HARRISBURG — In the Republican primary in Pennsylvania’s top-of-the-ticket election contest this year, one particular subject keeps coming up on the campaign trail: last year’s presidential election.

The campaign for an open state Supreme Court seat follows Donald Trump’s claims that November’s election was stolen and a parade of complaints by Republican lawmakers in Pennsylvania about the actions of state elections officials and judges.

Paula Patrick, a Republican candidate, said voters primarily ask her about election integrity, and things like whether she believes the election was stolen from Trump or whether she agrees with court decisions in the case.

She doesn’t answer, she said, because these are issues that could come before the courts again.

“This election is on the heels of a very contentious election in 2020, so regardless of what I think of what happened in our election ... we know the issues surrounding that election were pretty hot,” Patrick said in an interview.

What she can do, however, is point voters to her background and experience, she said, as a judge on the Common Pleas Court bench in Philadelphia for 18 years, including a one-year appointment in 2015 to the city’s three-person election board.
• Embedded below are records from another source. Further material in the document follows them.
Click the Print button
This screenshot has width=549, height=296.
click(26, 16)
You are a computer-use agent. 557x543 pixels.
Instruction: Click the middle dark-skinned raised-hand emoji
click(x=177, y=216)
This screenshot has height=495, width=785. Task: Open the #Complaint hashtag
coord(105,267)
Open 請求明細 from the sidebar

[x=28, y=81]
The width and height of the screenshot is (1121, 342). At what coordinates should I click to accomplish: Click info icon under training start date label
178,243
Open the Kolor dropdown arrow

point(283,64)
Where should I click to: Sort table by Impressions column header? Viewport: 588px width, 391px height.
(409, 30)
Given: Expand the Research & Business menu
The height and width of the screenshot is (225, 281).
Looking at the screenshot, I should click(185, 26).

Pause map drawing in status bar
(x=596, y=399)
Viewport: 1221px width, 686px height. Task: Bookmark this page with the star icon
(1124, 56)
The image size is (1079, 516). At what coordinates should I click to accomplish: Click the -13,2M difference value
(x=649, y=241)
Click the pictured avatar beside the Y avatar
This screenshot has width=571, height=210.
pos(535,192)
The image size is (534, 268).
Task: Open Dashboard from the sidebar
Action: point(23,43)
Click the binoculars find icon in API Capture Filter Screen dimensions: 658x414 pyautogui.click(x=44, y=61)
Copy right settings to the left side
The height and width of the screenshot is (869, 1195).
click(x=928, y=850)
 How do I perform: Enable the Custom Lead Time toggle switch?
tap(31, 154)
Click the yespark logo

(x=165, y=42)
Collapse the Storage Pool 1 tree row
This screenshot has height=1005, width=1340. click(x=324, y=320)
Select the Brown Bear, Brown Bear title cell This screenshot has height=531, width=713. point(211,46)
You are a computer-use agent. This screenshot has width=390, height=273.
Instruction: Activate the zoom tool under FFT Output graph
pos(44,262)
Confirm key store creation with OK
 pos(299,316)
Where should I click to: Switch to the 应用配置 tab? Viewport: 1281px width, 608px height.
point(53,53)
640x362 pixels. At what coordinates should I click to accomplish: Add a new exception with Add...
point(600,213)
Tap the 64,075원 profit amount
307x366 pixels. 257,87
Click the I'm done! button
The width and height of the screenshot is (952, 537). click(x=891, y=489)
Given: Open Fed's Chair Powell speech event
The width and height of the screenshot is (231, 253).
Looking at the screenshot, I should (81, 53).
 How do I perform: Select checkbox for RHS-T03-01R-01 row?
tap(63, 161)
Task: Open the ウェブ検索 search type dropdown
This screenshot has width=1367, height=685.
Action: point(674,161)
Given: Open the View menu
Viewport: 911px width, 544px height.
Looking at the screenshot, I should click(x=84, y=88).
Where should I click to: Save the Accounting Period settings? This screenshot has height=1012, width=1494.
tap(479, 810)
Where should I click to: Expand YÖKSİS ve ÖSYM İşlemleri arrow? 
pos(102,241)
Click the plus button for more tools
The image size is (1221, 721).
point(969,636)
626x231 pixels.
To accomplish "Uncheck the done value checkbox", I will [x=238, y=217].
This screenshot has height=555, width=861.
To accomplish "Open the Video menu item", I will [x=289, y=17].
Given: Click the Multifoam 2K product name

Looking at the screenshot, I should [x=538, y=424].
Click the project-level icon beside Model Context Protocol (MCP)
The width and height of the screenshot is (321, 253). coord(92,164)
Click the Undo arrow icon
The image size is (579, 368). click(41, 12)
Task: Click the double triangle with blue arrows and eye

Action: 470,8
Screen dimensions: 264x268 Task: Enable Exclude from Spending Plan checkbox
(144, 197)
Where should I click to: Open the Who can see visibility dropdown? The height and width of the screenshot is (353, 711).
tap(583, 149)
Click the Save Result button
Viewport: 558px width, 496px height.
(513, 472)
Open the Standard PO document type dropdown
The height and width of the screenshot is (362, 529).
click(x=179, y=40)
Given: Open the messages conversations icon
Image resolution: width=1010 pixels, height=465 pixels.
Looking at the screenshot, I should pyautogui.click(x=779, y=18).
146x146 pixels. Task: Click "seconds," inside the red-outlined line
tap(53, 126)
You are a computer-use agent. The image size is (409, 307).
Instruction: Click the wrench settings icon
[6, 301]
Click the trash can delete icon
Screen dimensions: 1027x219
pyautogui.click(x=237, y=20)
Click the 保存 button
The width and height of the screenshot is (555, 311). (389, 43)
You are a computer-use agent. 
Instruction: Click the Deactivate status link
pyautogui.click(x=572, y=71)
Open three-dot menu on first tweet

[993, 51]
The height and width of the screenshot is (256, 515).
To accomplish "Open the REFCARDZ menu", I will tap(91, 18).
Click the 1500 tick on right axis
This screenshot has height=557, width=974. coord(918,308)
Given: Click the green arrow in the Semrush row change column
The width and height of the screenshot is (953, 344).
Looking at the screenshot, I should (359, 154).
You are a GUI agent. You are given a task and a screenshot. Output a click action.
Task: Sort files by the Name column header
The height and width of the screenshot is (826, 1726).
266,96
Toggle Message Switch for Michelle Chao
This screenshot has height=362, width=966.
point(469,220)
“I let them know, experience matters,” Patrick said. “Having no experience in elections, or making decisions on elections, you may have difficulty in getting it right.”

Patrick is running against two other Republican judges — Kevin Brobson and Patricia McCullough, both sitting on Pennsylvania’s appellate-level Commonwealth Court — for the GOP nomination in the May 18 primary election. The lone Democrat seeking her party’s nomination is Maria McLaughlin, a judge on the appellate-level Superior Court.

They are aiming to replace the retiring Justice Thomas Saylor, a Republican on a court with a 5-2 Democratic majority.

In a race where election-related credentials are selling points, Brobson and McCullough handled several of the many lawsuits filed by Republicans in last fall’s election season as partisans slugged it out over gray areas of Pennsylvania’s fledgling mail-in balloting law.